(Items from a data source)
....

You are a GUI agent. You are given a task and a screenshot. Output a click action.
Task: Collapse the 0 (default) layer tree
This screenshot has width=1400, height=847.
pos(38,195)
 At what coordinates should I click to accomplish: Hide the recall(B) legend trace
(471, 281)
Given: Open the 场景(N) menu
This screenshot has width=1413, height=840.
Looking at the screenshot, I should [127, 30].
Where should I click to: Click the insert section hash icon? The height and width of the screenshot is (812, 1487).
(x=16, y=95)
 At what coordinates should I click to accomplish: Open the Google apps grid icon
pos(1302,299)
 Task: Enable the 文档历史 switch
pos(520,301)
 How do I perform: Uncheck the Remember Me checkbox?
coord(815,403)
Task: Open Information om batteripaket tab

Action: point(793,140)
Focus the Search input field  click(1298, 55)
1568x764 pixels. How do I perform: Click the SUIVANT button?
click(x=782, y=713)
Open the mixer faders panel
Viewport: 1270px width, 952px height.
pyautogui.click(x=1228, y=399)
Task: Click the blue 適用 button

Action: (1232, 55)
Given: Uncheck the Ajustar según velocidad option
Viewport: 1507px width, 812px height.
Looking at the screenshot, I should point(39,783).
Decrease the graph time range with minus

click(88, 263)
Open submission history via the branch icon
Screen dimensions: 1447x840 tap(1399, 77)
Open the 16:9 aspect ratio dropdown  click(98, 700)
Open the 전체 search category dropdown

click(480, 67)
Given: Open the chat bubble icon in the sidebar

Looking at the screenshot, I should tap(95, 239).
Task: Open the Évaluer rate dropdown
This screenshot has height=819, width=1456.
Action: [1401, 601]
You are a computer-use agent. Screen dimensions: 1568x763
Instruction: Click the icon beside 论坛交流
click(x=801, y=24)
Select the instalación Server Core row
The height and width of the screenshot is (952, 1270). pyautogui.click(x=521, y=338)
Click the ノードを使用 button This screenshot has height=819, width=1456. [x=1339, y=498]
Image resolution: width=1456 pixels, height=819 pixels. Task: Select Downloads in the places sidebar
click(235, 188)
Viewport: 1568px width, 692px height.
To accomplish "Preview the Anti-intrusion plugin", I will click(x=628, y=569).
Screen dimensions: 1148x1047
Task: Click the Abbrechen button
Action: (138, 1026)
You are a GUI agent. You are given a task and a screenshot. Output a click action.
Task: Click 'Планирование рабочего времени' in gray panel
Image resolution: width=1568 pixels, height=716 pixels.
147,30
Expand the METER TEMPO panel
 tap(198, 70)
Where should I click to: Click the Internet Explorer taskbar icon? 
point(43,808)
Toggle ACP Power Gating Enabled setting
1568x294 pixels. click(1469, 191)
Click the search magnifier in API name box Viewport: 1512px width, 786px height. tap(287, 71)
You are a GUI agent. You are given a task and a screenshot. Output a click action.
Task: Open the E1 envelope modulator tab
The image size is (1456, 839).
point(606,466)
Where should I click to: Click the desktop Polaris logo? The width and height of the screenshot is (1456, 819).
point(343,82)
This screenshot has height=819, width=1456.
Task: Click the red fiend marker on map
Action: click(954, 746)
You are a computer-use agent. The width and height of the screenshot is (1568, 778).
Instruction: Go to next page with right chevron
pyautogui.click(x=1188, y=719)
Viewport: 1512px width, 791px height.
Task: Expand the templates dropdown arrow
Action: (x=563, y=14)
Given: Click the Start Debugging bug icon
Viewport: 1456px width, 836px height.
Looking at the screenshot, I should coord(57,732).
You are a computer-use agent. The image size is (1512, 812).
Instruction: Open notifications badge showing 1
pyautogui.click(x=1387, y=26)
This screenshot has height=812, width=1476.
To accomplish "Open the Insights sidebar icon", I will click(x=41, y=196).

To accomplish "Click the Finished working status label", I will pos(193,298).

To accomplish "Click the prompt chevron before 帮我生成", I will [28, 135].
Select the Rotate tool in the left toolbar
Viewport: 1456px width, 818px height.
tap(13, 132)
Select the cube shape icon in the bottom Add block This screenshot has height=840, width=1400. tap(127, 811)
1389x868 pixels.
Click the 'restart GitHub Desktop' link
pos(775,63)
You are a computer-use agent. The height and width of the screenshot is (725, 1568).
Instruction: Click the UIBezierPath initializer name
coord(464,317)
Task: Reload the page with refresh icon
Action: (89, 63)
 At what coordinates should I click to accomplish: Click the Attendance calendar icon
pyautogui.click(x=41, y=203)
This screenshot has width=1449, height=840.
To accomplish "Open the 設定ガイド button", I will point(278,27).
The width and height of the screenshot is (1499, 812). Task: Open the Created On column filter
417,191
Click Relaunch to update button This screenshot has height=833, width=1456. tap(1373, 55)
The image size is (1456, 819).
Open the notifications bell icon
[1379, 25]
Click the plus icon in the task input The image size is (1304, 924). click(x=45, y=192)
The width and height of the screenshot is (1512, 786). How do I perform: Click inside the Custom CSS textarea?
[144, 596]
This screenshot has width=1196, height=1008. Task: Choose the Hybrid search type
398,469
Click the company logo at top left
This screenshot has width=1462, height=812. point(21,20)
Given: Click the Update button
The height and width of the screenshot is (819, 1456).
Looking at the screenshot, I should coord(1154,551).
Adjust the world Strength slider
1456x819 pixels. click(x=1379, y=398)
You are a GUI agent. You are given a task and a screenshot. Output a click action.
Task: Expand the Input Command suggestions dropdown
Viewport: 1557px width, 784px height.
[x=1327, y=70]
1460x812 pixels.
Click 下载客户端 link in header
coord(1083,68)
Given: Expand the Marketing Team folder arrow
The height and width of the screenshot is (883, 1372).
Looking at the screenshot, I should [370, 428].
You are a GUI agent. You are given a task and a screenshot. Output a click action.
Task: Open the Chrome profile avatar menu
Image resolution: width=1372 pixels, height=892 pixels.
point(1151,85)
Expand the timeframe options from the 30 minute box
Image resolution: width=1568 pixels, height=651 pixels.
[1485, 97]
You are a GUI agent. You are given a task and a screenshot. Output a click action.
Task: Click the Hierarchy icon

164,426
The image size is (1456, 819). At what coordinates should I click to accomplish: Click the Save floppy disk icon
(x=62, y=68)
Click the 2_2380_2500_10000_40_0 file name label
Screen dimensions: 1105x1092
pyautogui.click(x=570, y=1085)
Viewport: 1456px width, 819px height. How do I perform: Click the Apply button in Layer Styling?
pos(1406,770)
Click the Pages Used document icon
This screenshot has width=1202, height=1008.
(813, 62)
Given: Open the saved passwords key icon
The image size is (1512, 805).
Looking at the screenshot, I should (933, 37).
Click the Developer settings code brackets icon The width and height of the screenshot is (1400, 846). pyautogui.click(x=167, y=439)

....

Exercise goal:
Bring together all lines in the records where the word "computer" is found.

Written solution:
You are a computer-use agent. Screen dimensions: 1568x763
You are a computer-use agent. The width and height of the screenshot is (1568, 778).
You are a computer-use agent. The image size is (1512, 812).
You are a computer-use agent. The height and width of the screenshot is (725, 1568).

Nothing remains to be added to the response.